Photo: Fran Ruchalski, The Enterprise / Staff Photographer
The Beaumont City Council on Tuesday selected a new company to run the public transit system, after the current operator declined to seek renewal of its contract.
The council approved a three-year contract, with a pair of one-year options, for Cincinnati-based First Transit Inc. to manage the local bus service. The company will be paid up to $220,000 per year over, accounting for yearly increases, over that span.
First Transit will take over in less than a month, as the city recently was informed by Beaumont Municipal Transit that the company would not seek to renew its contract. Owner Bill Munson didn’t give the city a reason, and attempts by The Enterprise to reach him for comment Tuesday afternoon were not successful.
Beaumont Transit, which has run the city’s bus system for several years, came under fire earlier this year when employees alleged the company wasn’t doing enough to protect employees from coronavirus. At least three employees have tested positive for the virus since Beaumont’s first case in mid-March.

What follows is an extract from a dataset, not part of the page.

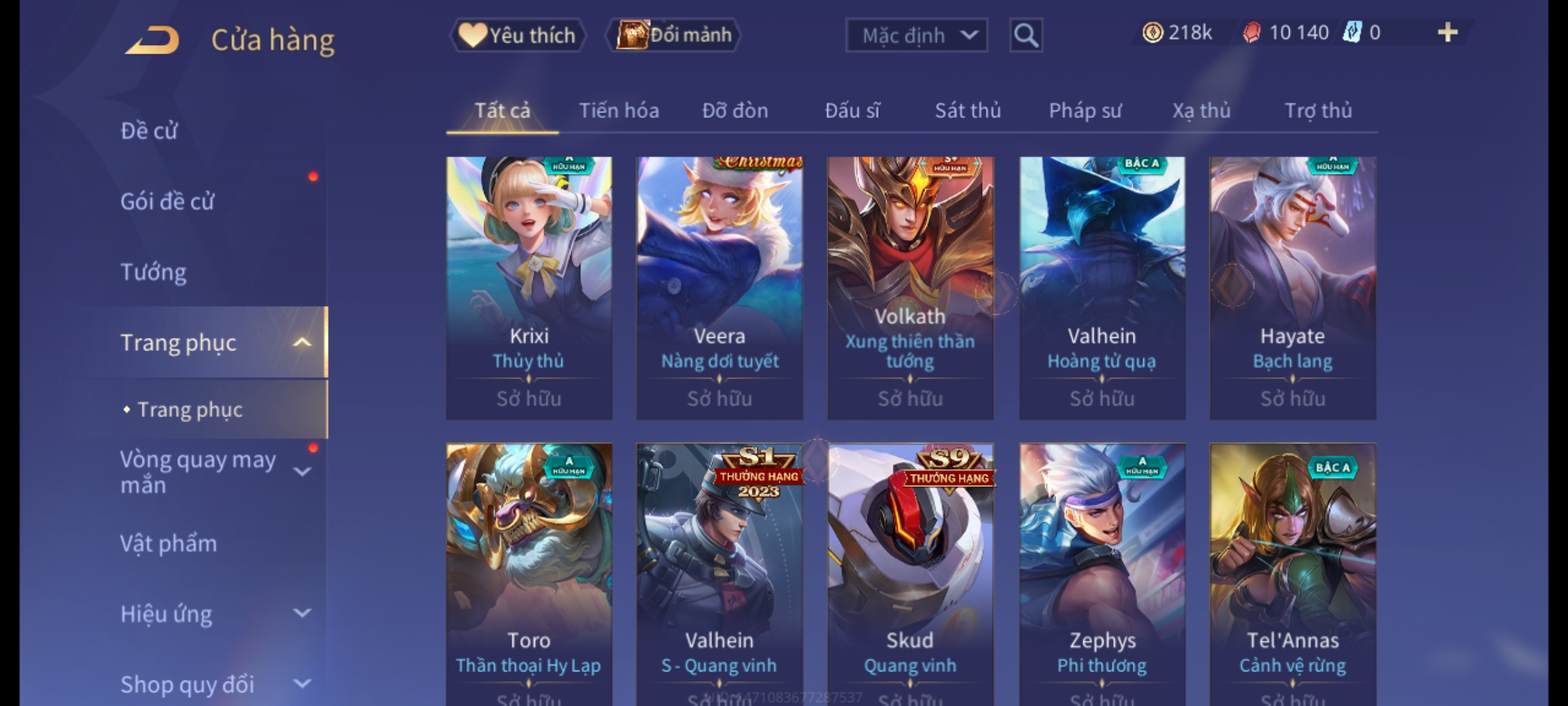Open Yêu thích heart favorites
1568x706 pixels.
coord(517,35)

The city holds a contract with the transit operator and subsidizes the program. But the system itself must be run by a private contractor because of a clash between state and federal laws regarding which government employees can unionize and what action the city can take.
On Tuesday, the City Council chose between First Transit, a national company with 65 years of experience that operates in more than 300 locations across the country, and a local bidder that has been in business moving freight, but not people, for 25 years.

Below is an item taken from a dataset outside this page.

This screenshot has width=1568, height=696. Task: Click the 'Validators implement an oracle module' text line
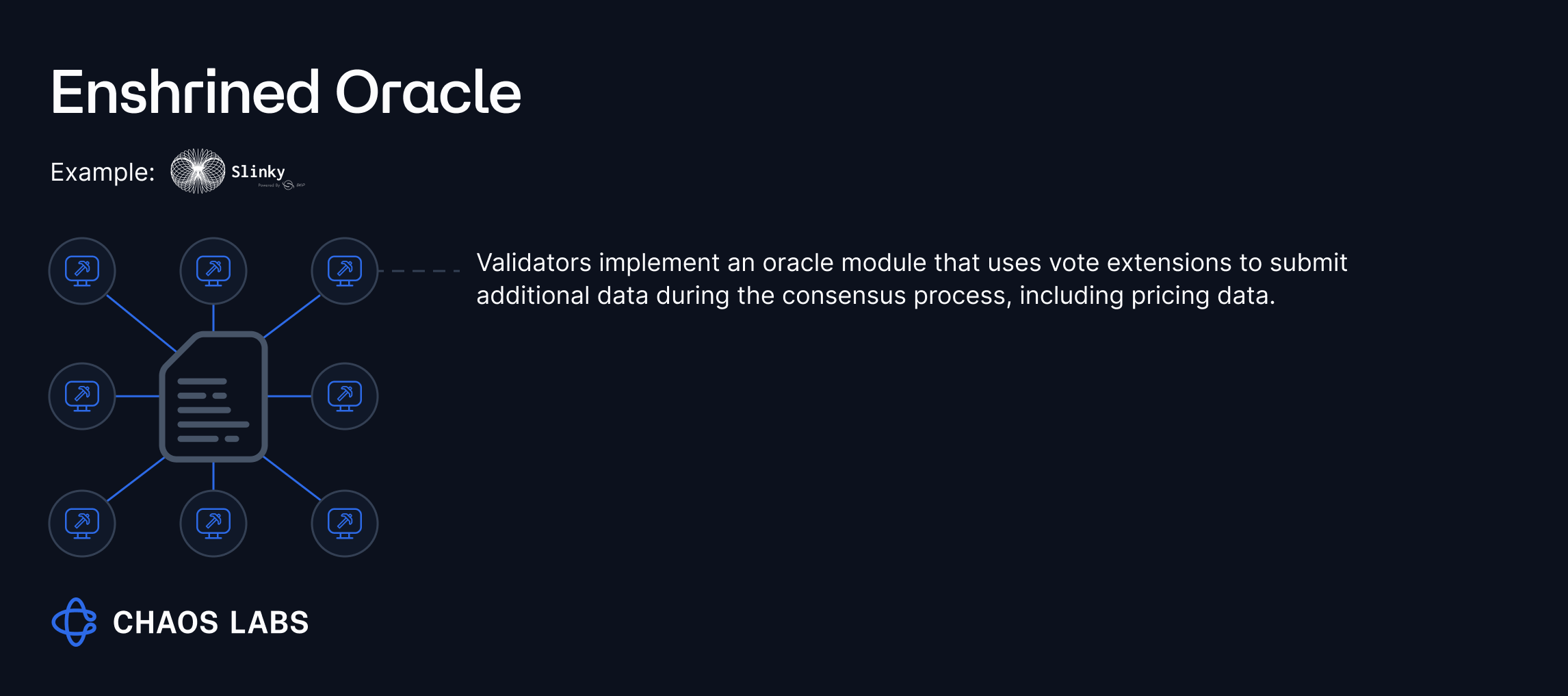(x=912, y=263)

Council members Robin Mouton and Audwin Samuel voted against the First Transit contract.
Mouton during the meeting expressed concern about a news story about transit services run by First Transit in Pasadena, California. According to a report from Teamsters Local 848, which represented a driver who was fired for “refusing to drive a bus until he could see out of his driver’s side mirror.”
The worker was later rehired, received full back pay and his employment record was cleared of the issue.
When reached after the meeting, Mouton said she’s concerned for the safety of transit riders and the potential liability for taxpayers should anything similar happen in Beaumont and prompt a lawsuit.
A First Transit representative who attended Tuesday’s meeting said he wasn’t aware of the specific incident, but he stressed that the company’s motto is, “If you can’t do it safely, don’t do it.”
Samuel said he wanted to postpone the vote by a week so he could ask additional questions and gather more information. Reached after the meeting, Samuel declined to give examples of the additional information he was looking for. He said the vote had been taken, and he was moving forward.
The First Transit representative said a transition such as this one generally takes about six weeks — or about twice as long as the time remaining before Beaumont Transit’s contract expires at the end of the month.
Beaumont Planning and Community Development Director Chris Boone said Munson had informed the city that First Transit would not be open to continuing service to allow more time for the transition.
Ultimately, the contract the council approves run for three years with the opportunity to renew it twice, each for one-year increments. It’s expected to cost the city between nearly $218,000 and $220,000, accounting for yearly increases, over the five allowed years.
The contract does not account for any immediate fare increases, although First Transit does agree to prepare or assist in the preparation of annual budgets and projections. The company’s representative also told the council all current employees would be asked back, although they would have to reapply as a paperwork “formality.”
There was little discussion about Espree Johnson Enterprise, also known as Big Red Trucking, which was the local company to bid on the job.
Owner Phillip Johnson Sr. told the council that he’s been in business moving commodities for 25 years. He acknowledged a “lack of experience at transit” but said he would have kept on all current employees to maintain institutional knowledge.
“But I have 25 years of managing with payroll and all the other duties of a manager and operator,” Johnson said. “I’ve been doing that for 25 years.”
First Transit also submitted a lower bid, and Boone said the company has committed to bringing in a consultant during the first six months to analyze the current transit system. That would include a look at passenger counts, an analysis of routes and fare-box revenue and a customer survey.
The company also would look at potential transit innovations, such as micro- and on-demand transit.
Councilman Mike Getz, who’s already requested a similar study, says the proposal addresses all the concerns he previously had with the system.
“I am thrilled that they are going to come in and do that,” he said. “It sounds like they have tremendous experience in running a transit system. They can look and see not only what our needs are but also compare it to other systems they are running to use best practices to give the citizens of Beaumont the best program we can have.”